WHAT NEEDS TO BE DONE: Could you lay out the part of the listing that opens with the line containing "Image resolution: width=687" and closes with the line containing "Choose radial scan", both of those lines included, as a JSON list of strings, one per line, with blank lines left out?

MATERIAL FOR THIS EXERCISE:
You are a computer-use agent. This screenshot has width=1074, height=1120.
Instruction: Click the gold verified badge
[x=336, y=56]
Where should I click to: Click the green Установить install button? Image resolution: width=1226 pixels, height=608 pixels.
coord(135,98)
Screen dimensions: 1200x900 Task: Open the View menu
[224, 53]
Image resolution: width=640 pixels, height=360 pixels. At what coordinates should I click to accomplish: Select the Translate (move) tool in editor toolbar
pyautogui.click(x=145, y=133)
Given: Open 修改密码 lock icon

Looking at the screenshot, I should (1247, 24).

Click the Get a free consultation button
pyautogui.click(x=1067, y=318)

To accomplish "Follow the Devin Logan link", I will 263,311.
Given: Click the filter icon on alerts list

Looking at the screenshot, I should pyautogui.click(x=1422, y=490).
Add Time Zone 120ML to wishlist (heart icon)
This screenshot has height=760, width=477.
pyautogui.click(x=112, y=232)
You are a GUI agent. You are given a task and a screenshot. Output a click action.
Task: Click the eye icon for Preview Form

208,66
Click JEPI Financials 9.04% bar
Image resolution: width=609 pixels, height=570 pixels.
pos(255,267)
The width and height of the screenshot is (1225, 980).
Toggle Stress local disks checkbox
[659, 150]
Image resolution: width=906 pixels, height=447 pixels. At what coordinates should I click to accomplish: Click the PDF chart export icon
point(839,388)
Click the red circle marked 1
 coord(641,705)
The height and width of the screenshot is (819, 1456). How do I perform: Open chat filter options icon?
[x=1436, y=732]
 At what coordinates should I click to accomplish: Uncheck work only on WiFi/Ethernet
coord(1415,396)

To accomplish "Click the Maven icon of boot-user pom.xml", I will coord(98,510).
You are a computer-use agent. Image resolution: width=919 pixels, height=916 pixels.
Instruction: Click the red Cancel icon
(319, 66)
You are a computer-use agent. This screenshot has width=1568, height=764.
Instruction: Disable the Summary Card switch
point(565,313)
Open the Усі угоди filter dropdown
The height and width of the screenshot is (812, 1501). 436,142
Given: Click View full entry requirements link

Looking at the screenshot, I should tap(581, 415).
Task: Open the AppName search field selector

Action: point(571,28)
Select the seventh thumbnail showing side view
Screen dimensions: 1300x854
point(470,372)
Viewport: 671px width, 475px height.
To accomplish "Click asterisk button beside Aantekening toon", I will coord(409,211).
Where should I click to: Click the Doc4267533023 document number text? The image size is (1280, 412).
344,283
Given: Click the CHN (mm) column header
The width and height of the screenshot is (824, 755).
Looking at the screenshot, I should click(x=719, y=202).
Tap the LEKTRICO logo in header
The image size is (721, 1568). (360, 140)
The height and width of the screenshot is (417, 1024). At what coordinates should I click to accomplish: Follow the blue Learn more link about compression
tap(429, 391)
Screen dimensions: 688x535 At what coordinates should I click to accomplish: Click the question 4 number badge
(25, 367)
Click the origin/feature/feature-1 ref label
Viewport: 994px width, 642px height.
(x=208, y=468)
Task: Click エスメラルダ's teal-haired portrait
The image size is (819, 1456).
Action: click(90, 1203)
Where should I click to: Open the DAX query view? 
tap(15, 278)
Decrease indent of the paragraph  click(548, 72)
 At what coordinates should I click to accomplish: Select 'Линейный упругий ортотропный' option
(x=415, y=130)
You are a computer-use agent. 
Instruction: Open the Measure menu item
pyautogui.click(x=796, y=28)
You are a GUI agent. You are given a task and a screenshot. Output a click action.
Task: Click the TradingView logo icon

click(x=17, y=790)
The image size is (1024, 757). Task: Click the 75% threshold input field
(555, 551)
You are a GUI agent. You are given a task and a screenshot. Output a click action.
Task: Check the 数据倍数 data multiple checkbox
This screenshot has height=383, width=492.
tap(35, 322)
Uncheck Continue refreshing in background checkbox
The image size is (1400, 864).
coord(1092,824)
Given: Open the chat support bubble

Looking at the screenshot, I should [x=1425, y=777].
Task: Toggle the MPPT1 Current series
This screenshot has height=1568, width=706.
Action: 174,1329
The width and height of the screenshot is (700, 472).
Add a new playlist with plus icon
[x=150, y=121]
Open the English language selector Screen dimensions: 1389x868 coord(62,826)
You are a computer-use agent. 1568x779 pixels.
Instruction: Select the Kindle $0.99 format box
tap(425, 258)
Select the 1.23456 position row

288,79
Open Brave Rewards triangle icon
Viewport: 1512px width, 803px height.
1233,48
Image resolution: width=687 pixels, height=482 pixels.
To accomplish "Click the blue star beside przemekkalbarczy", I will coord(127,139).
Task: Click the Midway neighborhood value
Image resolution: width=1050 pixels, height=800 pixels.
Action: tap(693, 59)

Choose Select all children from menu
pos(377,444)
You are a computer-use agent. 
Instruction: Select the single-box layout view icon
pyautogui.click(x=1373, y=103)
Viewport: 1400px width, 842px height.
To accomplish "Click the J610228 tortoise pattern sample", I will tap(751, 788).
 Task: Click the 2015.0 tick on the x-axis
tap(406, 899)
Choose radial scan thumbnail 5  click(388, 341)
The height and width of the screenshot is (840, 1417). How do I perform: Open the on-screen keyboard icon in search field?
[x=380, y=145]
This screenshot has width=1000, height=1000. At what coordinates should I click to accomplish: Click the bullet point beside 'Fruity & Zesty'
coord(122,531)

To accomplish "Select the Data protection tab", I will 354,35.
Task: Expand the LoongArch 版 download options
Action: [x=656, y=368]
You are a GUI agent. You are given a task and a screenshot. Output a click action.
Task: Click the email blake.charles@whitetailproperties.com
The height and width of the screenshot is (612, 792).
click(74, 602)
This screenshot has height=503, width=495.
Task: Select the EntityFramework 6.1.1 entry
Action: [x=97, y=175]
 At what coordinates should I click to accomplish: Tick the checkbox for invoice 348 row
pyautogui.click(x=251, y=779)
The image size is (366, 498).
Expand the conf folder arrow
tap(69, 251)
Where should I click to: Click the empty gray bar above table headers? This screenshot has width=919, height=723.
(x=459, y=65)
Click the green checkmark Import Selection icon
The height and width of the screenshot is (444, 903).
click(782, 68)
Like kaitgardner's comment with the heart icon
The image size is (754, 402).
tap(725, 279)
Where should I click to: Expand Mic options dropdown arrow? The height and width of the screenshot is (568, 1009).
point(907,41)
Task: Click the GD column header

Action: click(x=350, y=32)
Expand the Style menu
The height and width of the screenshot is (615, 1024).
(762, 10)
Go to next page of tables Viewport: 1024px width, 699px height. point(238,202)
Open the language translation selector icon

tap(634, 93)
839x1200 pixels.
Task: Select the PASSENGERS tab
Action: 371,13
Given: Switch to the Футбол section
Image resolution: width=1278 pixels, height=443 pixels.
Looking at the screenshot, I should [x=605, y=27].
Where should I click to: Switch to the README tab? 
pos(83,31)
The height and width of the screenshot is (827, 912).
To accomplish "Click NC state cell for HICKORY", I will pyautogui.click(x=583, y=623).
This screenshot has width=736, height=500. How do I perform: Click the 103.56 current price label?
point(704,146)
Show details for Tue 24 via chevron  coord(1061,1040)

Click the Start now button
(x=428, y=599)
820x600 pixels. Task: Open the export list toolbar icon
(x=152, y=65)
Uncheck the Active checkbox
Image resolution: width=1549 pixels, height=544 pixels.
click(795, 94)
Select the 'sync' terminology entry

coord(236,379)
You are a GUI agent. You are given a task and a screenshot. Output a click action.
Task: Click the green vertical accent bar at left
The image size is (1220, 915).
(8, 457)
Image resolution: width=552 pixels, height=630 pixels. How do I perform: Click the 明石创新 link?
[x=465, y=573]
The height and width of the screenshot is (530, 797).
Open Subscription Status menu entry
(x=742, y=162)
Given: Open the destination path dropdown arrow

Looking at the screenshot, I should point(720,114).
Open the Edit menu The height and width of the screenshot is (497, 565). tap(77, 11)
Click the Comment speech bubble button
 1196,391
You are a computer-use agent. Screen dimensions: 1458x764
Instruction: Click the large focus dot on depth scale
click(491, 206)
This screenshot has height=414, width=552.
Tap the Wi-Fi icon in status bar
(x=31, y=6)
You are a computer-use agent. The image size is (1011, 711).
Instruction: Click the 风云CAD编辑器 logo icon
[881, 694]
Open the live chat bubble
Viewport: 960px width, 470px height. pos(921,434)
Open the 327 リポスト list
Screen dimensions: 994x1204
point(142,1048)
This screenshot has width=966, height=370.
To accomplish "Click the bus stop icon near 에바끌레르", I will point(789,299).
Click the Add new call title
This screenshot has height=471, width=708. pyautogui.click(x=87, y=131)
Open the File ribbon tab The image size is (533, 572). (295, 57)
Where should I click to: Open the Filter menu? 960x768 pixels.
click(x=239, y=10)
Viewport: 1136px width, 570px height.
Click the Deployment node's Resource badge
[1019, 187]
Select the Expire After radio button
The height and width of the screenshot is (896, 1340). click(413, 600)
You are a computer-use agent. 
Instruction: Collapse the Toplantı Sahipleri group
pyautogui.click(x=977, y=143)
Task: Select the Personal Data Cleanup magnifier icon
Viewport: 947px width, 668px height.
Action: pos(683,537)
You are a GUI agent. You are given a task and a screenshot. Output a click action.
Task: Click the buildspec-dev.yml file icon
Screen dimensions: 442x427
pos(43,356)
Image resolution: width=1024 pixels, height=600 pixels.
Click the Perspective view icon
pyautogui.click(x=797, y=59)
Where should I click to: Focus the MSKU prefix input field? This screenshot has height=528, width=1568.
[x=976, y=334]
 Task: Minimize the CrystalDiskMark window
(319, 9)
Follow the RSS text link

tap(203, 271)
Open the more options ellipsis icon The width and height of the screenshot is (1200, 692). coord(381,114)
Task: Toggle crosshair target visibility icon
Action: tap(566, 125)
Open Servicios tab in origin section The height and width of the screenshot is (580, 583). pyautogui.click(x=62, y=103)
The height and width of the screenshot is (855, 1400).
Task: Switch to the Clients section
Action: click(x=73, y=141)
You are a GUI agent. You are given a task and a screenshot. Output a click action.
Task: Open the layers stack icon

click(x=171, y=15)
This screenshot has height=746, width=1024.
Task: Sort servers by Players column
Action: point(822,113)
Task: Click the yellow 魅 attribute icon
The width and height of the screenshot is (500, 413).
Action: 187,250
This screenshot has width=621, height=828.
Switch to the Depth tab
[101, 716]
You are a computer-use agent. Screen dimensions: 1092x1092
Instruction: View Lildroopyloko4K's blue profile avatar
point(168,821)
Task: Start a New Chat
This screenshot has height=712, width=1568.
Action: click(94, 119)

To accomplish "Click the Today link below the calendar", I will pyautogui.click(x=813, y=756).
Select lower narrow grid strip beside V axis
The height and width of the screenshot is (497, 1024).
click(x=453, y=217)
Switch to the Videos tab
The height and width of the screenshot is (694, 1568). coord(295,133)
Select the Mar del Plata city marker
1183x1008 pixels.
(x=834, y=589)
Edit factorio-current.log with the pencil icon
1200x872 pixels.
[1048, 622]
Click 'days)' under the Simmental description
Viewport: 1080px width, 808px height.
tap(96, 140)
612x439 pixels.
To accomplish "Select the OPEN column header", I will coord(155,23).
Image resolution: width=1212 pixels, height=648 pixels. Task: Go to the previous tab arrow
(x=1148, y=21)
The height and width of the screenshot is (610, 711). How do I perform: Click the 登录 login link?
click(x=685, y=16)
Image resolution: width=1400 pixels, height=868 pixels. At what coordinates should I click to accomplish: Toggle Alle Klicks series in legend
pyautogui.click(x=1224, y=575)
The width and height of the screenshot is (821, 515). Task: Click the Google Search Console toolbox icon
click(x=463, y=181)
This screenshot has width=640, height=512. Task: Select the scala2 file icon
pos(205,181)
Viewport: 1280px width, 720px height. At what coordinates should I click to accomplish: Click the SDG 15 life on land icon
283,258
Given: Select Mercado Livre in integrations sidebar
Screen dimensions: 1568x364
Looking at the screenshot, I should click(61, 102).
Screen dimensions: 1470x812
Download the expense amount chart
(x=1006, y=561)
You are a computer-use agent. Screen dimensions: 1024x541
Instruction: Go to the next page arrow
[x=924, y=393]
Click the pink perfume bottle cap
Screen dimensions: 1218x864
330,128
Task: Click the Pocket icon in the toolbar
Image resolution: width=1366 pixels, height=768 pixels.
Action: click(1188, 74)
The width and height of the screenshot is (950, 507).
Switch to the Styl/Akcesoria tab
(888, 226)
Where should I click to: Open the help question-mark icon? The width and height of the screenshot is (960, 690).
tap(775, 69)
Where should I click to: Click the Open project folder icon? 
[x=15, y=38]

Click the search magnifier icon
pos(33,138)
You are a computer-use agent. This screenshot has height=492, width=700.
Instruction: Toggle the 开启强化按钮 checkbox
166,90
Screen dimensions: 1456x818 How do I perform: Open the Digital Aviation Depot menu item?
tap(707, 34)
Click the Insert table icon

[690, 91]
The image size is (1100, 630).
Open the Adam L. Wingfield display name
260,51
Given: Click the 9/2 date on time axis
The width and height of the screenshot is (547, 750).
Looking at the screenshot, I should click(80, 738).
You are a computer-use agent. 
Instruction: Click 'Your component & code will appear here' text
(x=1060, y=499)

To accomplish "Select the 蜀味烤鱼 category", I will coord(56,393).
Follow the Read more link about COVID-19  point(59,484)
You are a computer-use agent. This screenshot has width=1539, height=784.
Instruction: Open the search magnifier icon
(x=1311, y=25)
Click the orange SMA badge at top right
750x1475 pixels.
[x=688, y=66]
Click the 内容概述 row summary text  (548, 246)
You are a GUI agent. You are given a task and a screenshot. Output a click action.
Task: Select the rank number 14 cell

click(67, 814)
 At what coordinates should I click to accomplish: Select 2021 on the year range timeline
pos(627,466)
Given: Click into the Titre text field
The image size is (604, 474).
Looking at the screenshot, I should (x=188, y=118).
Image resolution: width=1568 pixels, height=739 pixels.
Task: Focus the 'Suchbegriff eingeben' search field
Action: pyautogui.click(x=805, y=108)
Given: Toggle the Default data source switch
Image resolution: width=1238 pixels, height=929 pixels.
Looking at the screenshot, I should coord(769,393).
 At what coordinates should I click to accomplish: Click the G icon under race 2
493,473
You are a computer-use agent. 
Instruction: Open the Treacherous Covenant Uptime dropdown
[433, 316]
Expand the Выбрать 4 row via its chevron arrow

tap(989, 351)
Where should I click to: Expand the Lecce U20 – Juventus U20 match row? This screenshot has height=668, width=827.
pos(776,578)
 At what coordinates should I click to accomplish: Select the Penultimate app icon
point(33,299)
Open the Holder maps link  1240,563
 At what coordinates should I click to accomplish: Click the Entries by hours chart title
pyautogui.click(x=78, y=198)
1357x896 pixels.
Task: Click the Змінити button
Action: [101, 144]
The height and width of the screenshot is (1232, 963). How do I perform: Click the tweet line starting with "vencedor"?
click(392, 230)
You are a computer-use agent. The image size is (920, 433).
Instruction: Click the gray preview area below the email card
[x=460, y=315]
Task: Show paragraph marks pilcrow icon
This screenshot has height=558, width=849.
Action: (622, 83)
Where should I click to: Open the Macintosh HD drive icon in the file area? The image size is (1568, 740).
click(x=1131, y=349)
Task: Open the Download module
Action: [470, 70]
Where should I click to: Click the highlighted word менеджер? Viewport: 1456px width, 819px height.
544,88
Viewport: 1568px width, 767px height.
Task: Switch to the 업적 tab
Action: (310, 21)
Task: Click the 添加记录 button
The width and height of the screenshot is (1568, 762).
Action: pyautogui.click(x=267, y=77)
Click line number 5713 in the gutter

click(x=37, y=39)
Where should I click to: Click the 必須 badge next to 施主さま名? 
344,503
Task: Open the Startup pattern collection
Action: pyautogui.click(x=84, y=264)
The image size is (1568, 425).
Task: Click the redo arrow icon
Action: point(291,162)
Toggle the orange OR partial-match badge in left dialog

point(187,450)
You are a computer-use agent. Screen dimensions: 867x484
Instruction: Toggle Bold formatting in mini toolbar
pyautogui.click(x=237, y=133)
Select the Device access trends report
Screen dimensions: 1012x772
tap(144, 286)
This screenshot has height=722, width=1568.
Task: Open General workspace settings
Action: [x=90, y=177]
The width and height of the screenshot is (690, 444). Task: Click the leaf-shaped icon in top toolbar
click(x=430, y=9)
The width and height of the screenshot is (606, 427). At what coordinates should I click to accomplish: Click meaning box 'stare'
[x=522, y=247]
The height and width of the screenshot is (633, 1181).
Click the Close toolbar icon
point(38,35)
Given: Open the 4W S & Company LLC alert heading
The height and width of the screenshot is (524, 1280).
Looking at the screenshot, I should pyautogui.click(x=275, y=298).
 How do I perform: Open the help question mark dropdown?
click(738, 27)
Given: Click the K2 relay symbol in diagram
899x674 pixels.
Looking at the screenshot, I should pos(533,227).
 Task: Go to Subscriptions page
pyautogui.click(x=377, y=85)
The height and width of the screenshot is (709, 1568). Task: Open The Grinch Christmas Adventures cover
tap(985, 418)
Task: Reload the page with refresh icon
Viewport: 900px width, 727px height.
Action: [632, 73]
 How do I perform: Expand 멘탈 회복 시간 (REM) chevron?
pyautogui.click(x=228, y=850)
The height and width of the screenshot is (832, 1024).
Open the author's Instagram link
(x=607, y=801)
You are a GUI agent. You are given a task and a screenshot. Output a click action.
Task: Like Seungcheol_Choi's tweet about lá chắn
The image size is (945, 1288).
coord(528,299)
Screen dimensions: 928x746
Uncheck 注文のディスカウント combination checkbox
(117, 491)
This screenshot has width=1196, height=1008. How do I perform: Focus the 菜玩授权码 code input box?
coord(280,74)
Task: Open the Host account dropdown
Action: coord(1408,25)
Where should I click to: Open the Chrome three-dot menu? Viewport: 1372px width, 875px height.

REPLY:
[
  "Image resolution: width=687 pixels, height=482 pixels.",
  "To accomplish \"Click the blue star beside przemekkalbarczy\", I will coord(127,139).",
  "Task: Click the Midway neighborhood value",
  "Image resolution: width=1050 pixels, height=800 pixels.",
  "Action: tap(693, 59)",
  "Choose Select all children from menu",
  "pos(377,444)",
  "You are a computer-use agent. ",
  "Instruction: Select the single-box layout view icon",
  "pyautogui.click(x=1373, y=103)",
  "Viewport: 1400px width, 842px height.",
  "To accomplish \"Click the J610228 tortoise pattern sample\", I will tap(751, 788).",
  " Task: Click the 2015.0 tick on the x-axis",
  "tap(406, 899)",
  "Choose radial scan thumbnail 5  click(388, 341)"
]